Saturday, August 21, 2010
Innovation: Health Reform’s Last Great Hope for Reducing Costs and Improving Care
Despite passage of the Patient Protection and Affordable Care Act, there is still need for health reform that will slow the rate of growth of expenditures. Regardless of whether that reform involves a much larger role for government or is more market oriented, a shift in emphasis toward more value-oriented innovations is necessary and perhaps inevitable.
Victor Fuchs, PhD, “New Priorities for Future Biiomedical Innovations, “ NEJM, August 19, 2010
No matter how you slice the $2.5 trillion national health expenditure pie, innovation is the last great hope for reducing health costs, improving care, and saving lives.
You see this hope expressed:
• in the reform act , which establishes a Center for Innovation for Medicare and Medicaid, and which proposes innovations which authorizes new innovative care and pay models to save money by rationalizing care;
• in the $852 billion stimulus bill, which threw $27 billion at electronic records, which will purportedly will pay back those billions;
• in the appointment of Doctor Donald Berwick, who 22 years ago founded the Health Improvement Institute, and in that position, prevented 122,300 “unnecessary deaths” by improving hospital safety;
• in efforts of private industry to introduce systematic changes and disruptive innovations to replace the old ways of doing things.
There’s a catch, of course. The catch is that innovations to date have usually increased costs while improving quality. If you doubt me, cast your eyes over this list of 10 innovations doctors voted as the most noteworthy over the last 2 decades.
1. MRI and CT scans
2. ACE inhibitors and angiotensin antagonists
3. Coronary stents
6. Coronary bypass surgery
7. Proton pump inhibitors and H2 blockers
9. Cataract extraction and lens implants
10. Hip and knee replacements
Or take the latest highly touted innovation- robot-assisted surgery. If robots were to replace conventional surgeries, it would cost the system $2.5 billion annually.

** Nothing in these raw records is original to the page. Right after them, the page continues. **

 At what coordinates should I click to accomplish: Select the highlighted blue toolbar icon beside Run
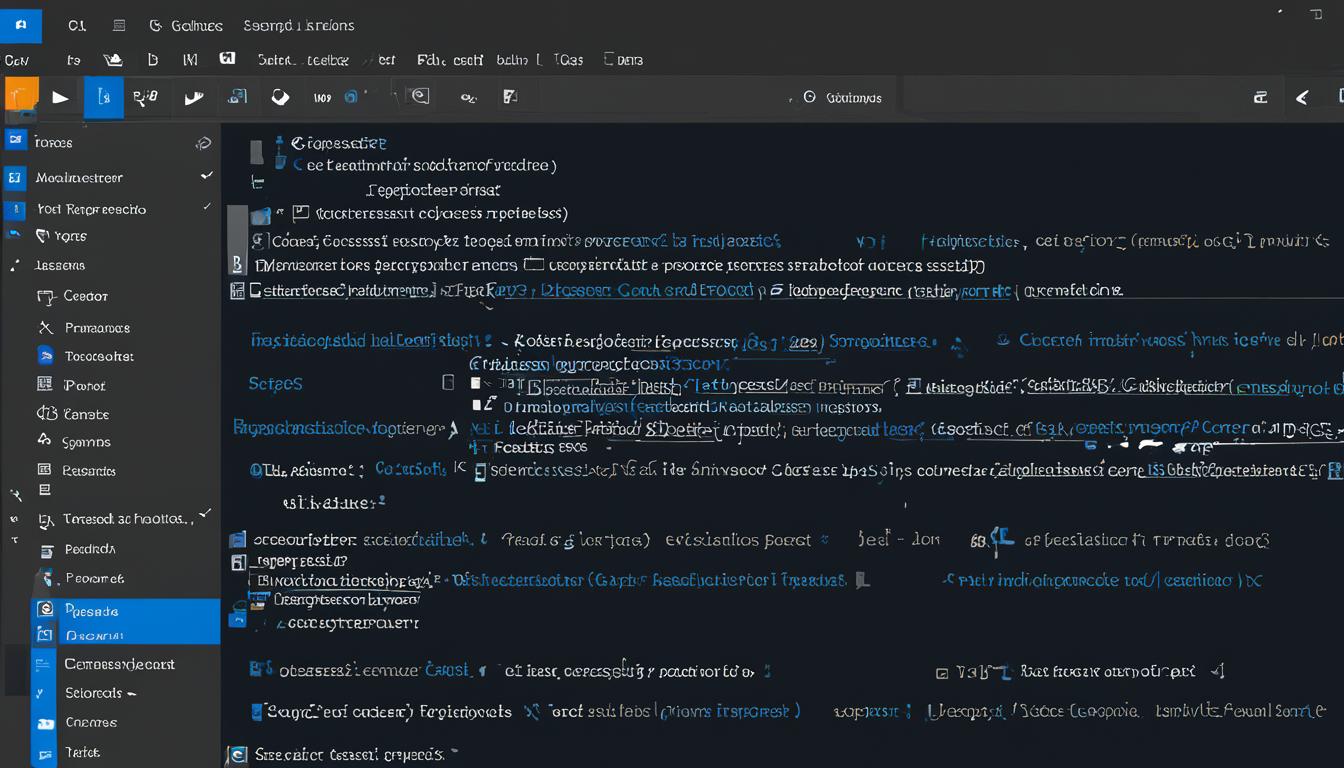[104, 97]
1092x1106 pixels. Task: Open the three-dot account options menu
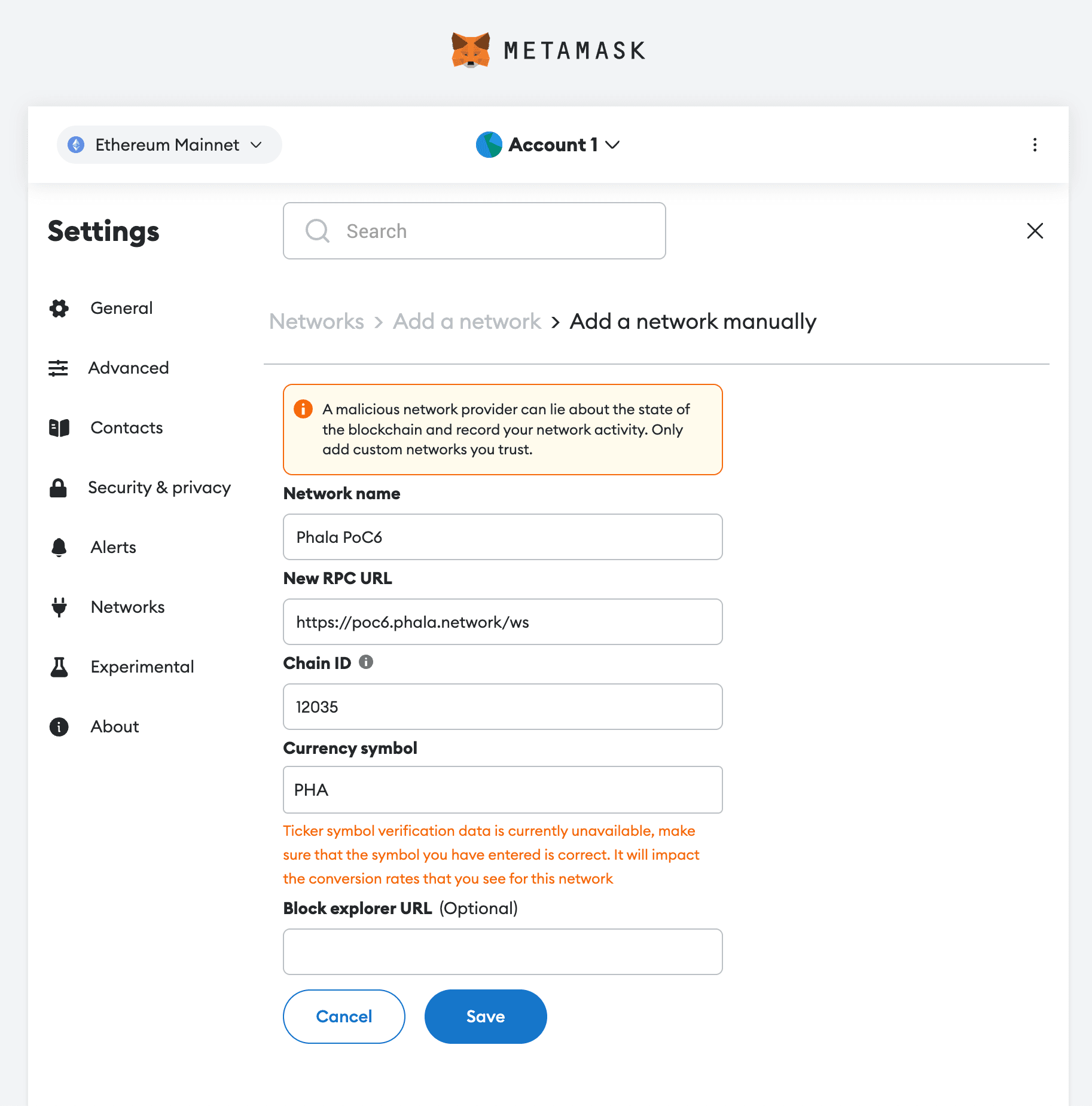click(x=1035, y=145)
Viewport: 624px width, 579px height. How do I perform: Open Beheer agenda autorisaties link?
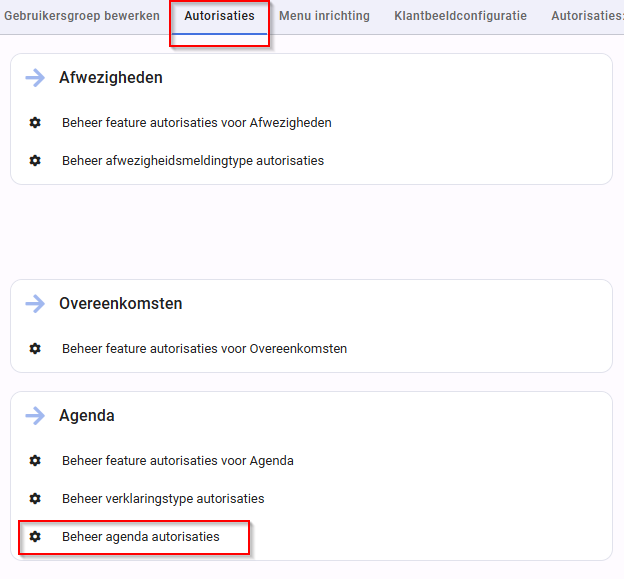[x=141, y=537]
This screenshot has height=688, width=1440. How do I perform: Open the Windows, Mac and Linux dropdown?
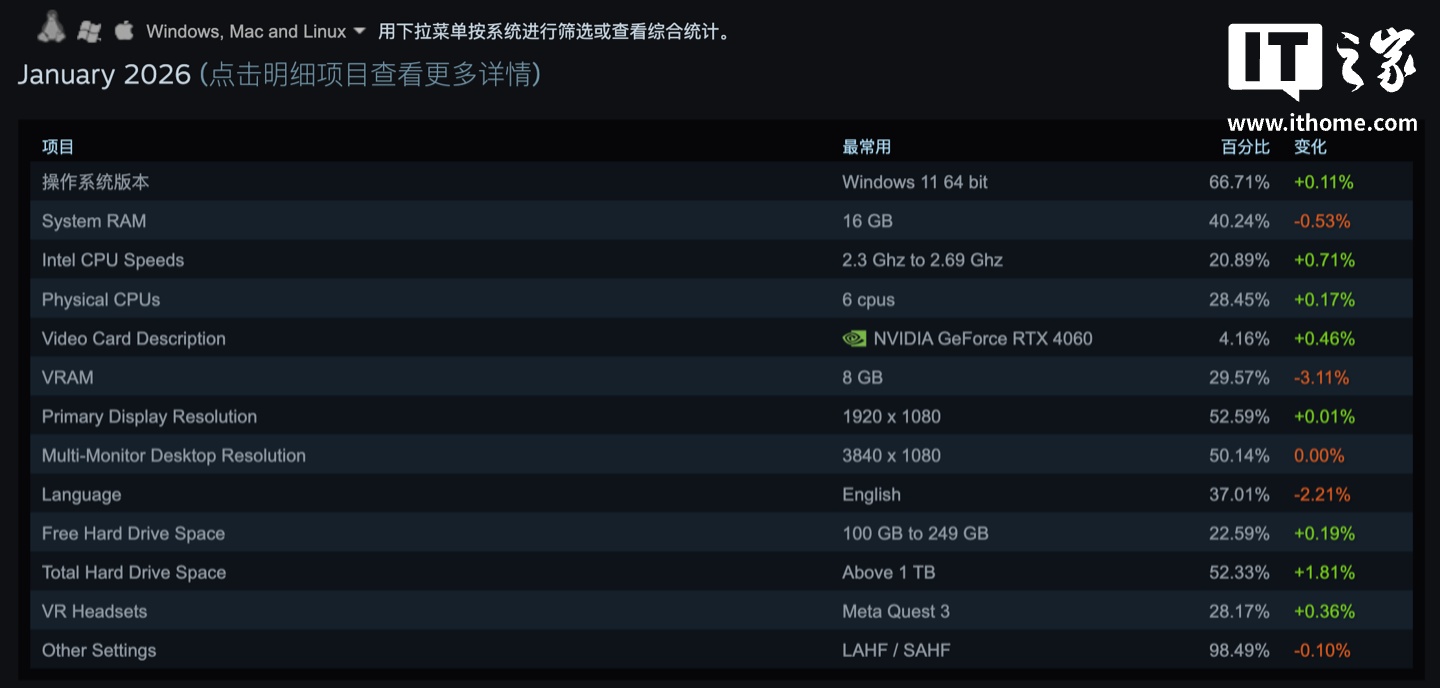(x=246, y=32)
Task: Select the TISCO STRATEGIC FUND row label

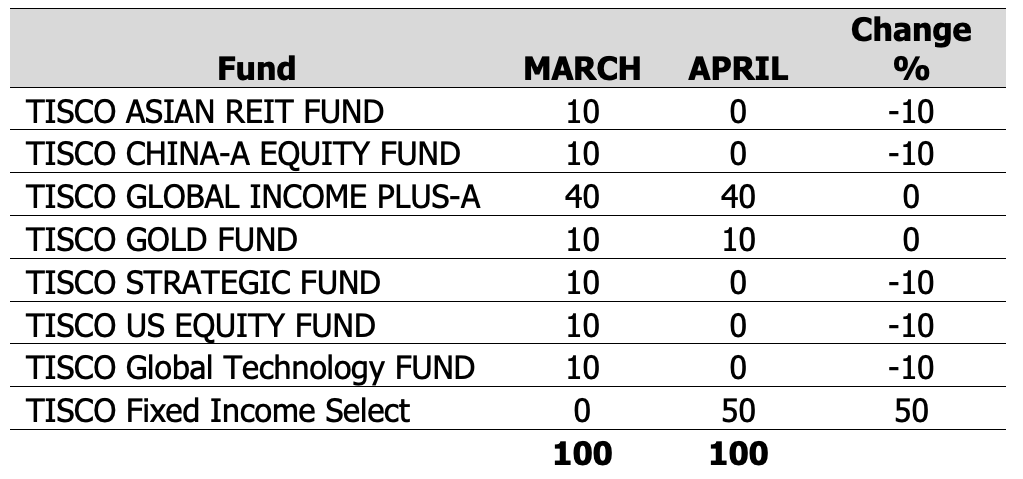Action: point(204,283)
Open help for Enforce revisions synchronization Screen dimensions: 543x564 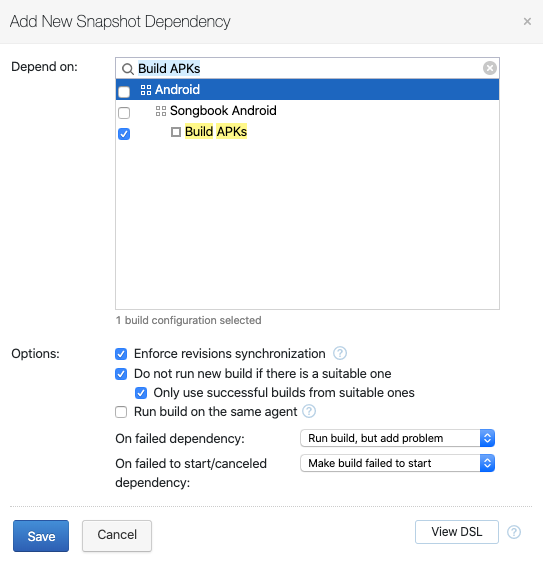340,353
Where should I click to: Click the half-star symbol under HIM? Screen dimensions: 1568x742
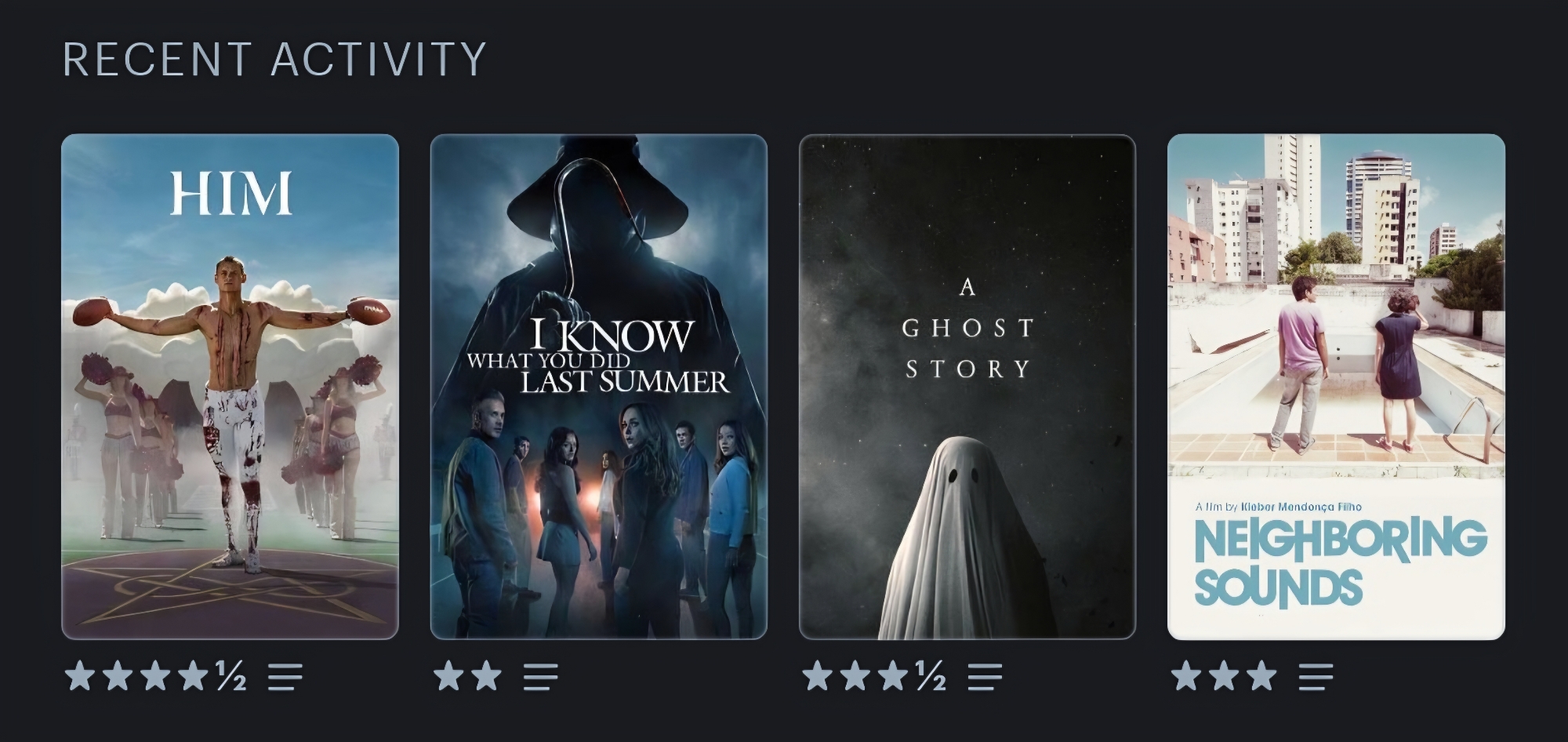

It can be argued these innovations relieve pain, restore function, and extend life, but is hard to make the case they decreased overall costs. Since 1977, federal cost expenditures have increased by 410%, and state, local, and private expenditures by 250% compared to about 155% for GDP expenditures.
The point is: key innovations almost never simultaneously increase quality while decreasing costs. Instead, new innovations invariably increase both quality and costs.
A compromise solution would be to introduce innovations that substantially decrease costs while holding quality constant.
Until this happens, the only answer to decreasing costs and decreasing their growth rate is paying hospitals and doctors less – the fundamental long term strategy embodied in the new health law.
In the end, America voters ,i.e., health consumers, patients - not politicians, Medicare officials, and health professionals - will resolve the quality/cost quandary. Voters who ultimately foot the bill will have to decide what constitutes “quality” – relief of pain, restoration of function, cure or amelioration of disease, access to doctors and procedures , and the importance of comparative outcomes, and whether government or market forces offer the best hope for resolution.
V. Fuchs, “New Priorities for Future Biomedical Innovations,: G.I, Barbash and S.A. Gleid, “New Technology and Health Care Costs – The Case of Robot-Assisted Surgery,” “Facing the Wild West of Health Care Reform,” NEJM, August 19, 2010.